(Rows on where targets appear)
· · ·

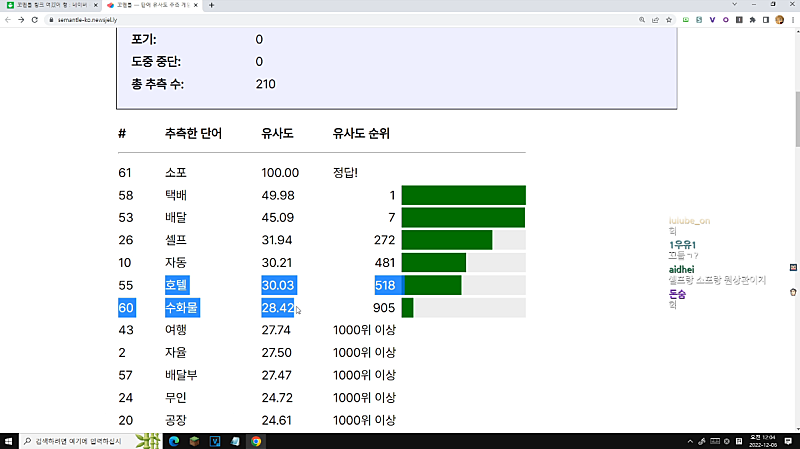This screenshot has height=449, width=800.
Task: Click the green similarity bar for 택배
Action: [x=463, y=195]
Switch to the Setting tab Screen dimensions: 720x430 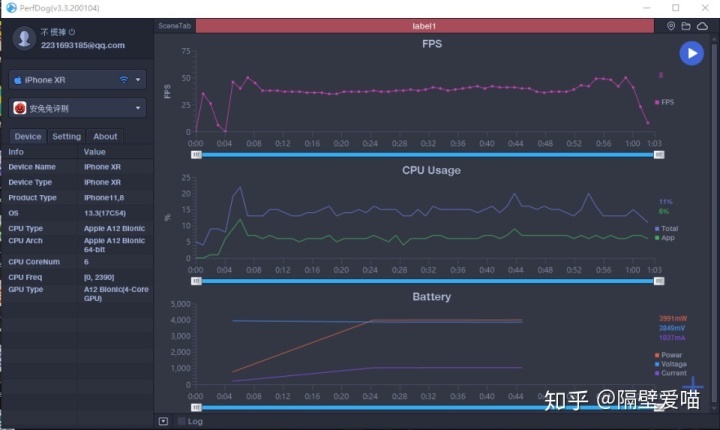(x=67, y=136)
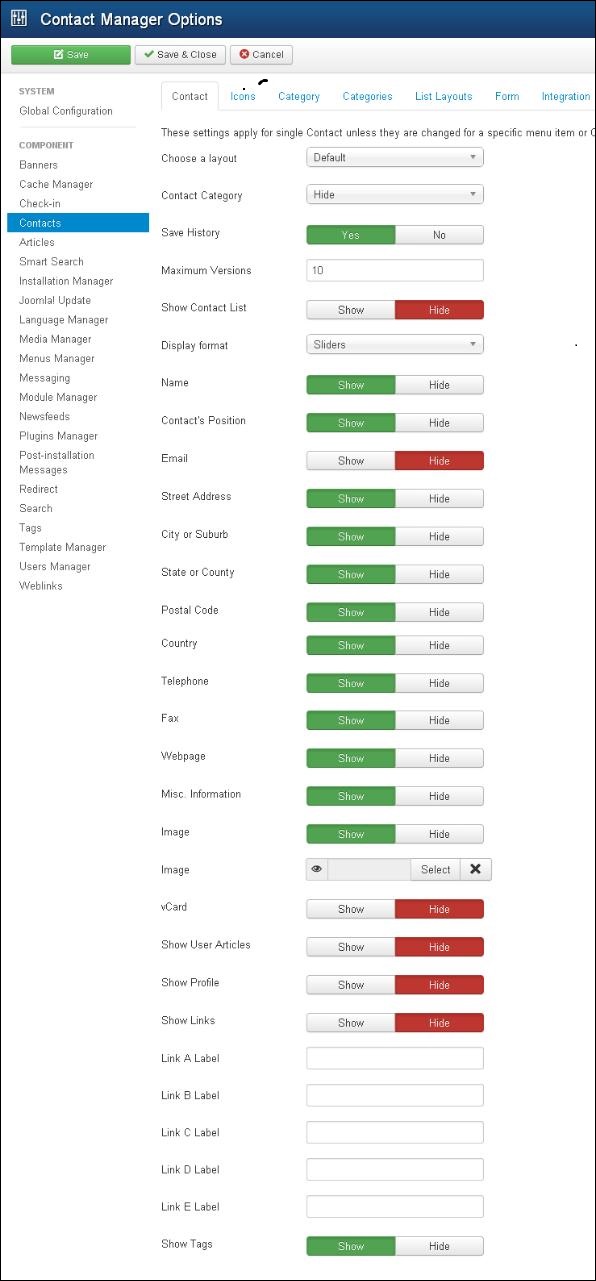Set Save History to No
Screen dimensions: 596x1281
(440, 234)
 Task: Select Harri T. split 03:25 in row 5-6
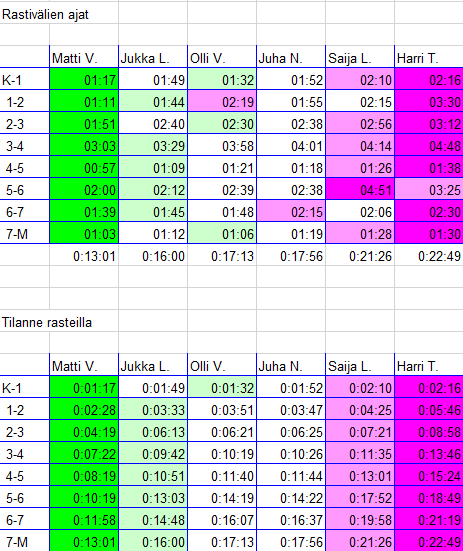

· · ·

**Your instructions:** Please state how many lines of the records above contain the word "Task", giving only the number.

**Complete response:** 2